Repository files navigation

Google Earth Engine (GEE) Data Collection Project

Complete Python project for collecting, processing, and exporting satellite imagery from Google Earth Engine. Optimized for GAN and VLM training datasets.

Features

  • GEE Authentication - Secure OAuth2 authentication
  • Image Collection - Sentinel-2 satellite imagery retrieval
  • Cloud Masking - Automatic cloud detection and removal
  • Image Processing - NDVI, NDBI, NDWI calculation
  • Visualization - Interactive maps with geemap
  • Export to Drive - Batch export to Google Drive
  • Configurable - Environment-based settings

Project Structure

gee_data_collection/
├── scripts/                      # Main Python scripts
│   ├── 01_authenticate.py       # GEE authentication
│   ├── 02_initialize.py         # GEE initialization
│   ├── 03_collect_images.py     # Image collection
│   ├── 04_process_images.py     # Image processing
│   ├── 05_visualize.py          # Visualization
│   ├── 06_export_to_drive.py    # Export to Google Drive
│   └── gee_utils.py             # Utility functions
├── config/
│   └── settings.py              # Configuration settings
├── notebooks/
│   └── visualization.ipynb      # Jupyter notebook for interactive visualization
├── data/                        # Local data storage
├── requirements.txt             # Python dependencies
├── .env.example                 # Environment variables template
├── .gitignore                   # Git ignore rules
└── README.md                    # This file

Prerequisites

Item Version Notes
Python 3.6 - 3.12 Python 3.13 not supported yet
Google Account Any Gmail or institutional email
GEE Account - Free at signup.earthengine.google.com
Internet Connection - Required for GEE access

Installation

1. Clone or Download Project

# Navigate to your projects directory
cd your_projects_folder

2. Create Virtual Environment

# Windows
python -m venv gee_env
gee_env\Scripts\activate

# macOS/Linux
python3 -m venv gee_env
source gee_env/bin/activate

3. Install Dependencies

pip install -r requirements.txt

4. Configure Settings

# Copy environment template
cp .env.example .env

# Edit .env with your settings
# - Set GEE_PROJECT_ID (from GEE Code Editor)
# - Adjust AOI bounds as needed
# - Update other parameters if desired

Quick Start

Step 1: Authenticate (First Time Only)

python scripts/01_authenticate.py

This opens your browser to authorize GEE access.

Step 2: Initialize GEE

python scripts/02_initialize.py

Verifies connection with your GEE project.

Step 3: Collect Images

python scripts/03_collect_images.py

Retrieves Sentinel-2 imagery for your area of interest.

Step 4: Process Images

python scripts/04_process_images.py

Creates composites and calculates vegetation indices.

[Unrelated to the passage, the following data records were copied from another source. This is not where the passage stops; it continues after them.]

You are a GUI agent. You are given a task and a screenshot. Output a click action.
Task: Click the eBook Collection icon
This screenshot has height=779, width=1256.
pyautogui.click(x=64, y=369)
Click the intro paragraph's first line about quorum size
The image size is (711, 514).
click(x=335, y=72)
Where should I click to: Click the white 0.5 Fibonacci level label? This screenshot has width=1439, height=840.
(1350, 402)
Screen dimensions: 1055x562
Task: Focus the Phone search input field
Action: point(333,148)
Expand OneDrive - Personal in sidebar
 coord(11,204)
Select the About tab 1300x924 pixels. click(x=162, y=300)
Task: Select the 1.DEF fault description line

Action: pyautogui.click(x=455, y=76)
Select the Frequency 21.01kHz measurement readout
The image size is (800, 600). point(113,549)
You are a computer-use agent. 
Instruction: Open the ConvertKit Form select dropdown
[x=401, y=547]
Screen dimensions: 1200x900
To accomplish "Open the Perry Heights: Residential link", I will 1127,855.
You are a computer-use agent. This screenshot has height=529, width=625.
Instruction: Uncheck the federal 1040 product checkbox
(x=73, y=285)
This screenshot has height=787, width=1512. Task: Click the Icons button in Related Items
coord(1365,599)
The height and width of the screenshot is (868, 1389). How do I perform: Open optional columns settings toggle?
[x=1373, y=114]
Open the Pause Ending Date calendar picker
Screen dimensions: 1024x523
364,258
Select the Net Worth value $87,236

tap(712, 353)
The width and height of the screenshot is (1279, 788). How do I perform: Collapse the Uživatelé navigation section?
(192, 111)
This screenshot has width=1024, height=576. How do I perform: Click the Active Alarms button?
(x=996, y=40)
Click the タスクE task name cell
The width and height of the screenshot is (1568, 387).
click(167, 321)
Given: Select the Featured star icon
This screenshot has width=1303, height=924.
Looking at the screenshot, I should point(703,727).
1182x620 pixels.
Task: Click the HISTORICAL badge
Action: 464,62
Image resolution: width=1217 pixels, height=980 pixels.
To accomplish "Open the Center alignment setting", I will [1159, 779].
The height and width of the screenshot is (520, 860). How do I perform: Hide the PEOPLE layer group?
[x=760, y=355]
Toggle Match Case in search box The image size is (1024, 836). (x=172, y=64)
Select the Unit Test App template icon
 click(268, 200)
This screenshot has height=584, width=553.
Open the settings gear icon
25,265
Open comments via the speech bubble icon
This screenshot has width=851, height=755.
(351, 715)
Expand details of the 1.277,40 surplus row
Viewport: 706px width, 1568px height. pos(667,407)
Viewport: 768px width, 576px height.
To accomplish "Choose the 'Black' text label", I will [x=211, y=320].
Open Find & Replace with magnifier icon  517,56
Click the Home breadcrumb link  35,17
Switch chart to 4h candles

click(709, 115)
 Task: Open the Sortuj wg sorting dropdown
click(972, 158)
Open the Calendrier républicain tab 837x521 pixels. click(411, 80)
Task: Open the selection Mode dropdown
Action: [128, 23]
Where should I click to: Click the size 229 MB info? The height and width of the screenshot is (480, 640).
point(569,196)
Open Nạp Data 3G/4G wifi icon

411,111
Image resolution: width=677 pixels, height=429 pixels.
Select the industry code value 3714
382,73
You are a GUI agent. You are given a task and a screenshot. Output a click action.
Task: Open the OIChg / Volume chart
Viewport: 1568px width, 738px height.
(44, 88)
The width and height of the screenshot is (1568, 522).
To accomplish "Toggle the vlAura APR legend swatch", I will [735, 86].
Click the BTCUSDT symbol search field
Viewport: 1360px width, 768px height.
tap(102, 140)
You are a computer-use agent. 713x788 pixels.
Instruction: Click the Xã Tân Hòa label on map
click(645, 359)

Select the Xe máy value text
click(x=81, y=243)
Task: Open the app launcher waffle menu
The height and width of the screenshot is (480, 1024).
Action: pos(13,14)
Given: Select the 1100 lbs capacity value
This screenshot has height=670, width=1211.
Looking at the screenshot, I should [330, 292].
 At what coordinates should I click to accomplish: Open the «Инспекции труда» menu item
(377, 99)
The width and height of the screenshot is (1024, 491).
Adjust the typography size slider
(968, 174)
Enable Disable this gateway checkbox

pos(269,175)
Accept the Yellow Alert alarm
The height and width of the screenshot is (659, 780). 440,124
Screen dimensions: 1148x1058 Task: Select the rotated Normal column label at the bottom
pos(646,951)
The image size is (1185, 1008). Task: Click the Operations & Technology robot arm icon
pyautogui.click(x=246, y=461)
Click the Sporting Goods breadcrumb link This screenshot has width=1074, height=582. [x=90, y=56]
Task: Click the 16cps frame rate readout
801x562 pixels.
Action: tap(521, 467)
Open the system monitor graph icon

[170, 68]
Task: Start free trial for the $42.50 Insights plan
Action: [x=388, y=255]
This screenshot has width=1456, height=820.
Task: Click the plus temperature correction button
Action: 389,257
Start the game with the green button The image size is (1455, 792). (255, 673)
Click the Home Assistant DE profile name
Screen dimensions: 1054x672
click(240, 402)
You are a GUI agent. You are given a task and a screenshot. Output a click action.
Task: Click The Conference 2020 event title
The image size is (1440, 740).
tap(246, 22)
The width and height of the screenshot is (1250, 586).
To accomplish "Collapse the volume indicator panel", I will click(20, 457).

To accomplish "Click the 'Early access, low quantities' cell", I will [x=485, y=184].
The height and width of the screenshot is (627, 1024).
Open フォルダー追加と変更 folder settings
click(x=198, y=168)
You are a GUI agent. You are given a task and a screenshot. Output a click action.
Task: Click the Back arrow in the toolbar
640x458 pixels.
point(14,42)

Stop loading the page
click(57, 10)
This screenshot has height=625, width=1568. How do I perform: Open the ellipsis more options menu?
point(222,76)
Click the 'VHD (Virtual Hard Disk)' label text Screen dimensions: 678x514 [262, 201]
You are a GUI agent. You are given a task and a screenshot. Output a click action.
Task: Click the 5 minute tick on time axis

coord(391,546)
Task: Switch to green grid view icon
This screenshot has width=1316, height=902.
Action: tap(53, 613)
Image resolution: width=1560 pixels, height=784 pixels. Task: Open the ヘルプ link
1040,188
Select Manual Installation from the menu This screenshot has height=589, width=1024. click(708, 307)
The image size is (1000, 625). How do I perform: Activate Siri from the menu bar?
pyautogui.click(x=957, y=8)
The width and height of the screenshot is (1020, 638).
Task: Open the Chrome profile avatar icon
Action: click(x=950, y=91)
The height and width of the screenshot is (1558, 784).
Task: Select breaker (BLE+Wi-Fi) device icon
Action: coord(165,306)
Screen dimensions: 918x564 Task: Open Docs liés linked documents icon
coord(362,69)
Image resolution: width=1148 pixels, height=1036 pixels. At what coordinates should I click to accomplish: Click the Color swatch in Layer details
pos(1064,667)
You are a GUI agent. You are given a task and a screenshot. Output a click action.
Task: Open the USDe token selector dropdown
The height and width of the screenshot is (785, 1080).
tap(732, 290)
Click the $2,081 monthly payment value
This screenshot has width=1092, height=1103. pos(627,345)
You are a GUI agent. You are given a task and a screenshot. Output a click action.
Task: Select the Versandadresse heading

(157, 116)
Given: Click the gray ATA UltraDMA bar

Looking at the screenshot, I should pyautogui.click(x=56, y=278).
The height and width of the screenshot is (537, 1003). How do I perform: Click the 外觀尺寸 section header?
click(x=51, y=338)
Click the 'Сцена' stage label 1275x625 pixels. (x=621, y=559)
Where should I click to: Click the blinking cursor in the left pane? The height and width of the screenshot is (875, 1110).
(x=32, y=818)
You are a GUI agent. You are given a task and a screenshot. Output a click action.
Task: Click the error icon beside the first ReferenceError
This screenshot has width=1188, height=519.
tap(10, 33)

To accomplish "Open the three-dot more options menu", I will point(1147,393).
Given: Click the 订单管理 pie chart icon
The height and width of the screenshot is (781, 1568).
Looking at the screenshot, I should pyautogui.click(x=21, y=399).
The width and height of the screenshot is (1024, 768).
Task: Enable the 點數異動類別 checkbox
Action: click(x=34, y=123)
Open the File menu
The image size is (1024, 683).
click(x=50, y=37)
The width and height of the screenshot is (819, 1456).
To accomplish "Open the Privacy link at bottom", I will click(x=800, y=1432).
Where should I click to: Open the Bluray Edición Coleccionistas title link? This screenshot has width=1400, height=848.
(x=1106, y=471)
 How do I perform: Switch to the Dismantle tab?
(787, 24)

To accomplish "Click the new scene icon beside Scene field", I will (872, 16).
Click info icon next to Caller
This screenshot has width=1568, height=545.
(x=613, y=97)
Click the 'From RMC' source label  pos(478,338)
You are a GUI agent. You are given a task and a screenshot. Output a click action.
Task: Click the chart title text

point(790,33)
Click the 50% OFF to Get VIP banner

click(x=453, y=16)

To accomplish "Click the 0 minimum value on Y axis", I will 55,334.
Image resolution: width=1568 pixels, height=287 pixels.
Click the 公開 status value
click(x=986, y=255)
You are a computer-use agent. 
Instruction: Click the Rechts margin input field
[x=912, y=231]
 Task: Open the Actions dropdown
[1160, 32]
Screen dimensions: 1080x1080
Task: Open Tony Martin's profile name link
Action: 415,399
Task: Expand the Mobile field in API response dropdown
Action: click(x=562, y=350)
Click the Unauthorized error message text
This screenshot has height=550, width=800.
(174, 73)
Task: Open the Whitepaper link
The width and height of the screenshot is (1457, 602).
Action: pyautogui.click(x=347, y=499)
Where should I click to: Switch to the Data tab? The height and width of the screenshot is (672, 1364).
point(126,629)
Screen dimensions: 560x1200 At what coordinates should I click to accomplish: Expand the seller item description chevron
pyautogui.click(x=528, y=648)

Step 5: Visualize (Optional)

# Interactive map (if in Jupyter)
python scripts/05_visualize.py

# Or use Jupyter notebook
jupyter notebook notebooks/visualization.ipynb

Step 6: Export to Google Drive

python scripts/06_export_to_drive.py

Exports processed images to your Google Drive folder.

Configuration

Environment Variables (.env)

# GEE Project
GEE_PROJECT_ID=ee-yourusername

# Area of Interest (Latitude/Longitude bounds)
AOI_MIN_LONGITUDE=88.0
AOI_MIN_LATITUDE=20.0
AOI_MAX_LONGITUDE=92.5
AOI_MAX_LATITUDE=26.5

# Data Collection
START_DATE=2023-01-01
END_DATE=2023-12-31
CLOUD_COVER_THRESHOLD=20
MAX_IMAGES=50

# Export Settings
EXPORT_SCALE=10              # meters (Sentinel-2 native)
EXPORT_CRS=EPSG:4326        # Lat/Lon
EXPORT_FORMAT=GeoTIFF

Custom AOI (Area of Interest)

Edit config/settings.py or .env to change:

  • Latitude/Longitude bounds
  • Date range
  • Cloud cover threshold
  • Number of images

Usage Examples

Collect Images for Bangladesh

from scripts.gee_utils import *
from config.settings import *

initialize_gee()
aoi = create_aoi_from_bounds(AOI_BOUNDS)
collection = ee.ImageCollection(SATELLITE_DATASET) \
    .filterBounds(aoi) \
    .filterDate('2023-01-01', '2023-12-31') \
    .filter(ee.Filter.lt('CLOUDY_PIXEL_PERCENTAGE', 20))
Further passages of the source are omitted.